Usually this stems from a lack of knowledge about the social work profession.
Contrary to the misinformed stereotype, social workers are not just people who pass out welfare checks or take children out of abusive homes.
State Department Deputy Secretary Wendy Sherman, for example, is credited with successfully mediating a missile agreement with North Korea and the Iran Nuclear Deal in 2015.
And guess what?
She’s a social worker.
She writes, “As I grew into my new life as a diplomat, negotiating a missile deal with North Korea and ultimately serving as the first woman undersecretary for political affairs at the State Department, I couldn’t have survived on lessons from business books or political science classes. To tell the truth, my best guide was a core set of skills from a master’s in social work in community organizing that I had put to work at each turn in my life.”
What are the core skills that social workers bring to their work? There are many, actually, but here is an overview.
Social workers are trained in systems thinking. Originating from biology, physics, and mathematics, this theoretical base helps us analyze the interactions between the individual and the environment. We are experts at seeing how different parts of an environment influence each other and the individuals within those settings.
Social workers understand the numerous variables that influence human decisions and why people behave the way they do.This lens guides us in determining what changes, both within the environment and the individual, are needed to assure goodness-of-fit and success for all parties.

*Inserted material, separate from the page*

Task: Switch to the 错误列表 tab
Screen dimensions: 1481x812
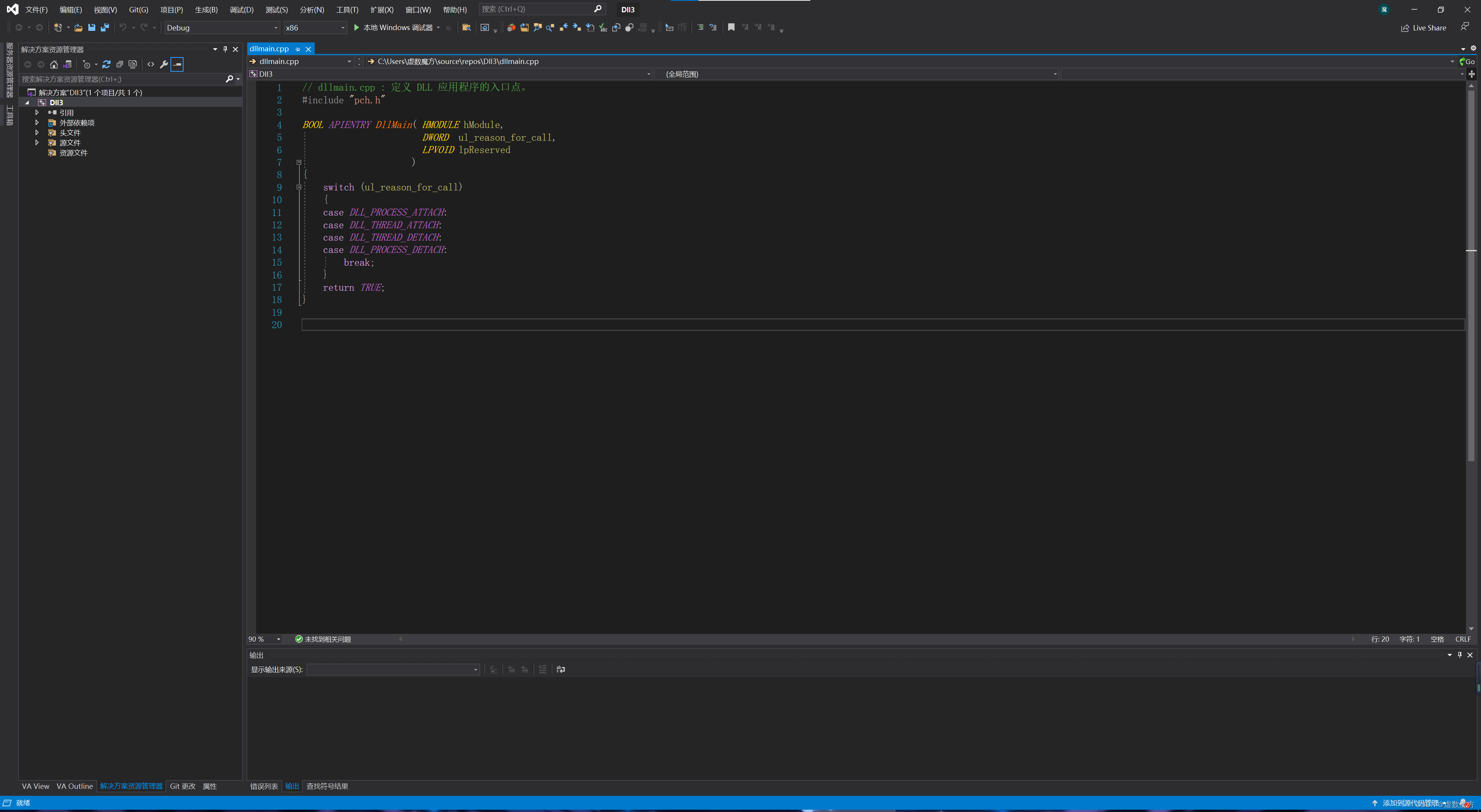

Social workers understand the importance of relationships. Human beings are social animals which means that relationships are the building blocks for personal, group, and community well-being. Be it between family members, bosses and employees, co-workers, or customers and providers, the experience people have in these interactions influences how they engage and collaborate with each other.
Social workers understand groups and organizations. When asked about how she builds successful teams, Sherman writes, “They don’t recognize that my training is in social work, studying the psychology of groups, and that how a team works together is as important to me as who is on it… I often say that I have always been a social worker, even as my caseload changed from children to politics to diplomacy.”
Wrap all of this up in a strong commitment to integrity, the dignity of every person, competent practice, and excellent people skills and you’ve got a winning formula for leading individuals, groups, and as Sherman proves, even countries to success.